La PQR a le champ réglementaire libre pour son schéma TPR, qui consiste à ce que chaque titre de presse dominant sur une zone devienne l'éditeur d'un chaîne locale hertzienne analogique. En effet, les chaînes nationales ne pourront obtenir ces fréquences locales ; M6 n'a pas le droit de faire de la publicité dans ses décrochages réguliers, donc ne peut les agrandir ; le plafond de 49% du capital a été aboli, mettant fin à la nécessité pour la PQR de trouver des partenaires. Reste la question économique, dans un contexte où la concurrence du gratuit mobilise les investissements. La rentabilité du schéma TPR repose sur la syndication publicitaire pour attirer la publicité nationale. Mais la couverture territoriale est très imparfaite, et le restera (il manque l'Ile-de-France), et de nombreuses agglomérations seront mal ou pas du tout couvertes. De plus, dès 2007, les chaînes nationales pourront elles aussi faire de la publicité pour la distribution : elles viendront rafler l'essentiel des budgets.

Réseau ou syndication

Au total, il serait surprenant qu'on assiste à la constitution d'un septième réseau national, dans les mains d'un acteur principal. La diversité des situations, va faire émerger des structures variées, avec des créations étalées dans le temps. Une des questions principales sera de mettre en place une syndication publicitaire la plus large possible, indépendamment des clivages actuels. Jusqu'ici, TPR n'a pas voulu se fondre dans un ensemble plus vaste ; tant que les "grosses fréquences" ne seront pas attribuées, cela risque de continuer.

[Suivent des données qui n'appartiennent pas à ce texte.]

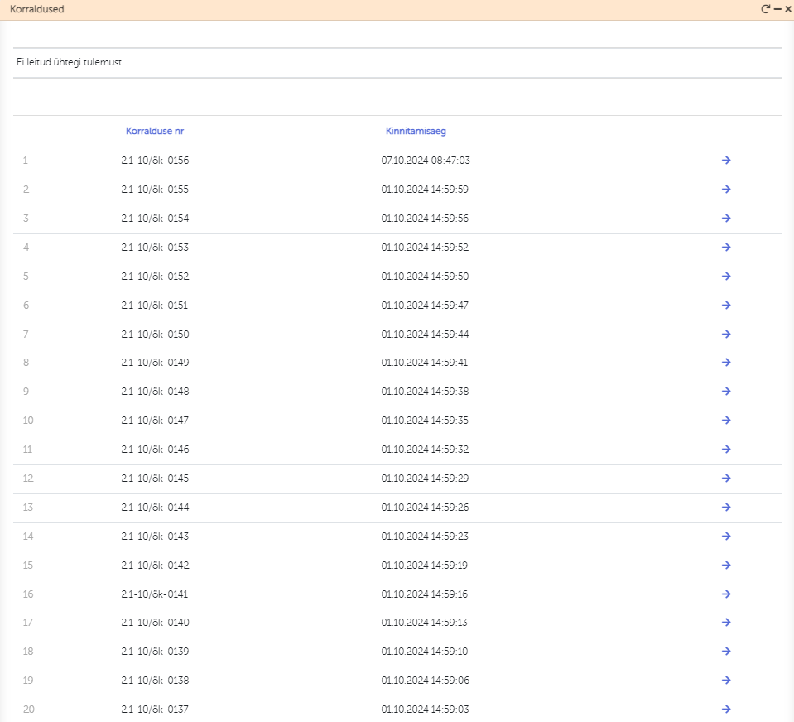Click order number 2.1-10/õk-0150

155,335
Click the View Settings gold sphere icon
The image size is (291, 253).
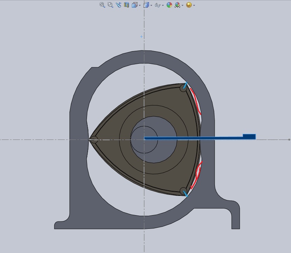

Pourtant le temps presse. Sans large syndication, pas de recettes significatives. Et l'équation économique fera sans doute baisser les bras des acteurs privés locaux, au grand bénéfice de ceux qui n'attendront que leur essoufflement pour racheter ce qui peut l'être, et constituer ce septième réseau. Avec pour conséquence, de vider de sa substance la notion même de télévision de proximité.